Je vais sur la plage pour un essai de “plastic bottle cutter” : un outil pour transformer des bouteilles plastiques en ficelle. J’embarque 2 petites équerres en métal (environ 5cm de coté), des vis et une lame de cutter. Je visse les 2 équerres côte à côte sur un tronc échoué sur la plage. Je les fixe de manière à laisser un espace de 5mm entre les 2 parties verticales. Je positionne ensuite la lame de cutter parallèle et 3mm au dessus de la surface du tronc. La partie tranchante est en contact avec les 2 parties verticales des équerres. Je ramasse une bouteille sur la plage et découpe son culot. Je l’enfile entre les 2 équerres et tire un fil de plastique qui se crée au fur et à mesure que la bouteille tourne sur elle même. Cela marche très bien. Je répète avec 2 autres bouteilles. Le fil est résistant et a la propriété de se rétracter sous l’effet de la chaleur, ce qui peut avoir plusieurs applications. Mais je n’en ai pas vraiment d’utilité sur la plateforme. De plus, je pense que cette low-tech est intéressante uniquement dans les régions où les bouteilles ne sont pas recyclées.
J’ai mis à jour la liste : mon objectif de tester 30 low-tech est atteint. Tout n’a pas fonctionné comme je l’imaginais, mais le but était justement de voir les avantages et inconvénients de chaque système en tant qu’usager.
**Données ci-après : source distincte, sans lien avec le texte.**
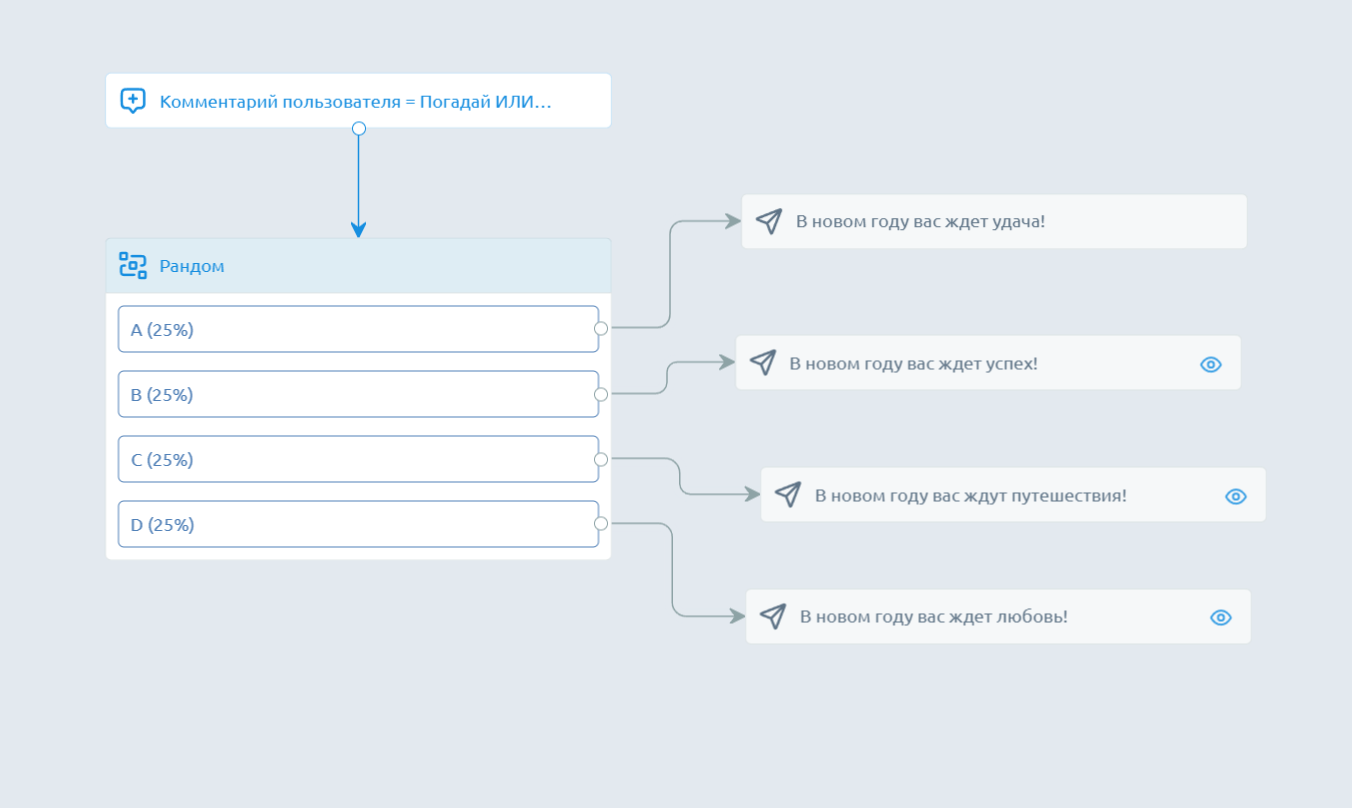Toggle eye icon on любовь message
Viewport: 1352px width, 808px height.
click(x=1220, y=617)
Je vais pouvoir compléter les tutos correspondants sur notre plateforme “Low-tech Lab” et j’espère permettre ainsi à de nombreuses personnes de répliquer ces systèmes.

JOUR 113
J’avais prévu un essai de module Peltier. C’est un petit objet plat, carré, avec 2 fils électriques qui en sortent. Quand on les alimente, une face du module produit du froid, l’autre du chaud. Je voulais faire des tests de condensation de l’humidité de l’air pour produire de l’eau douce. Mais il me manque du matériel. J’aurais eu besoin d’un ou 2 petits radiateurs en aluminium.
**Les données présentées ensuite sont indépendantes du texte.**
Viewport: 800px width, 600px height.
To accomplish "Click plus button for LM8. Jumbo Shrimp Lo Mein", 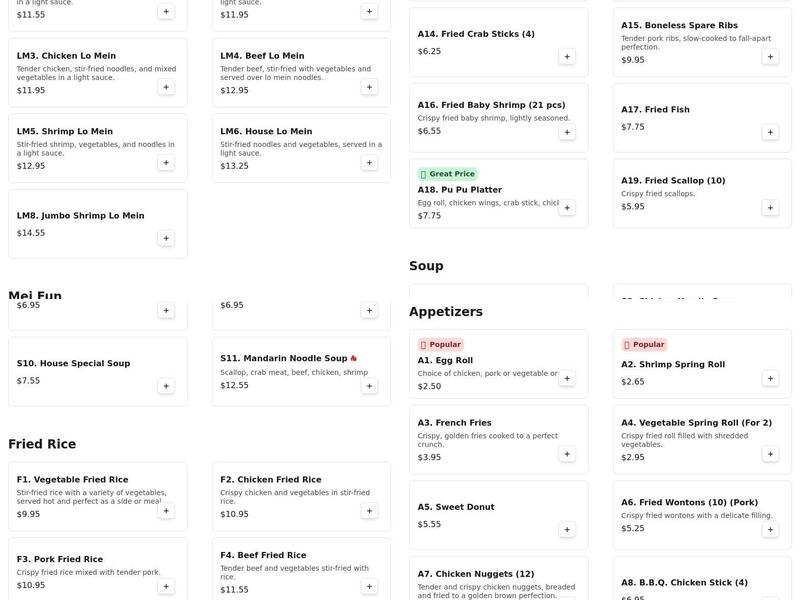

À nouveau la spiruline a une légère mauvaise odeur. Je ne récolte pas, et ajoute un ombrage, sur les conseils du livre de Gilles Planchon.
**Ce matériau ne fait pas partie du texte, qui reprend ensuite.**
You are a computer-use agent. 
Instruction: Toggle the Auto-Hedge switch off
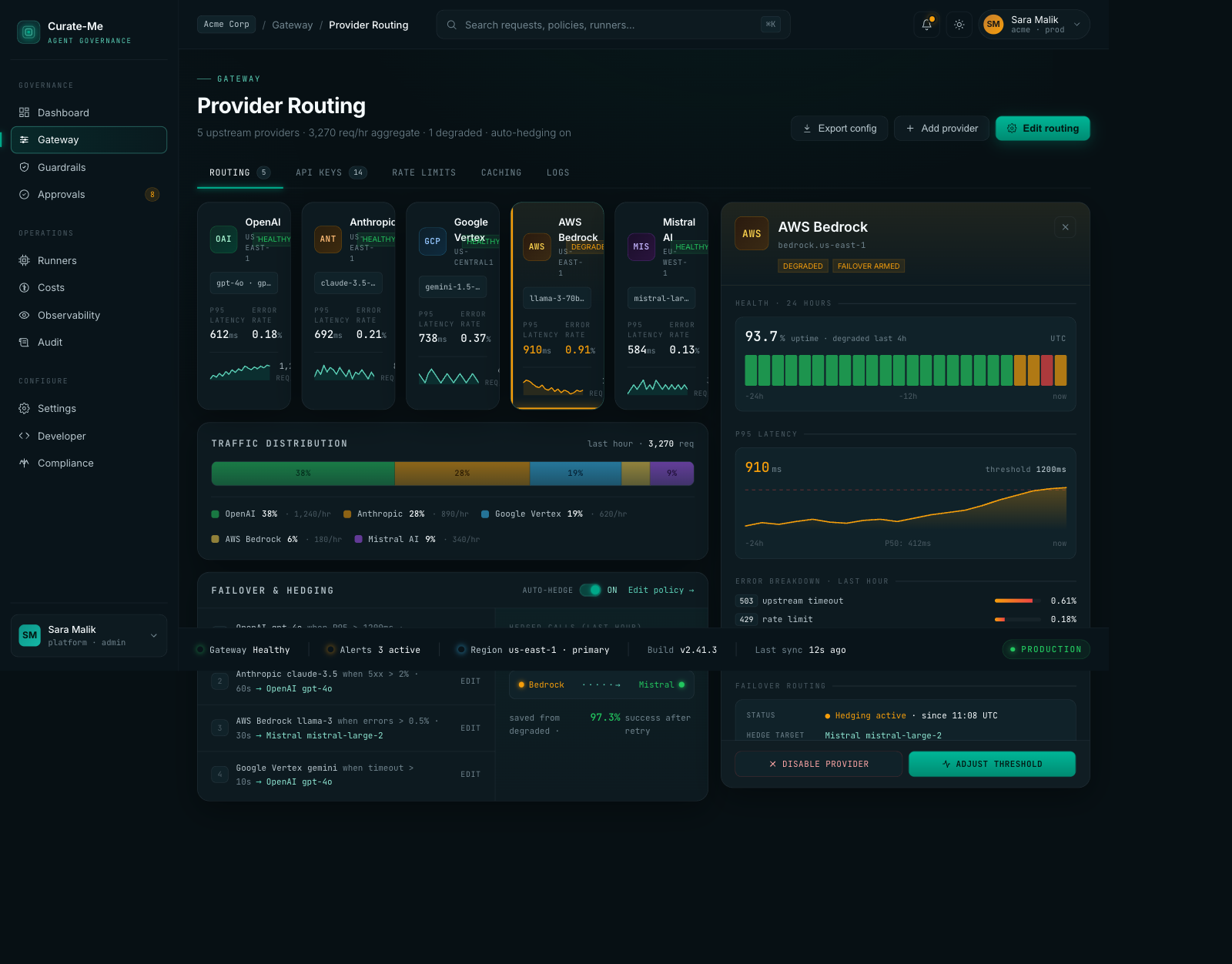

À force de travailler torse nu à l’extérieur, je me suis brulé le dos et la nuque. Ces nuages sont trompeurs. J’ai la peau rugueuse comme du papier à poncer.
Mon stock de maïs a moisi. Chaque grain est recouvert d’une pellicule verte. Même chose pour les grillons déshydratés qu’une poudre verte a envahis. Les cacahuètes sont devenues molles, collantes et une pellicule de moisissure blanche s’y développe. Je n’ai pas suffisamment bien protégé mes stocks de la mousson. Mes repas sont de moins en moins appétissants.

JOUR 114
Fin de l’aventure pour le dessalinisateur. Je le démonte. J’ai passé beaucoup de temps à essayer de le faire fonctionner, beaucoup de problèmes se sont succédés, et je n’ai rien pu en tirer. Cela ne veut pas dire que le principe ne fonctionne pas, mais il faudra tout de même revoir le design.
Les feuilles ont une excellente croissance, notamment les morning glory et les feuilles de patates douces qui se répandent à travers toute la surface du système d’hydroponie. C’est vraiment une low-tech que j’aime beaucoup. Les biofiltres marchent très bien. En moins de 3 jours, ils transforment 150ml d’urine qui sent mauvais l’ammoniac en une solution qui a une bonne odeur sucrée et que les plantes ont l’air d’apprécier. J’aurais aimé essayer d’intégrer un biofiltre directement au système d’hydroponie comme dans les systèmes d’aquaponie. Ce sera pour une autre fois.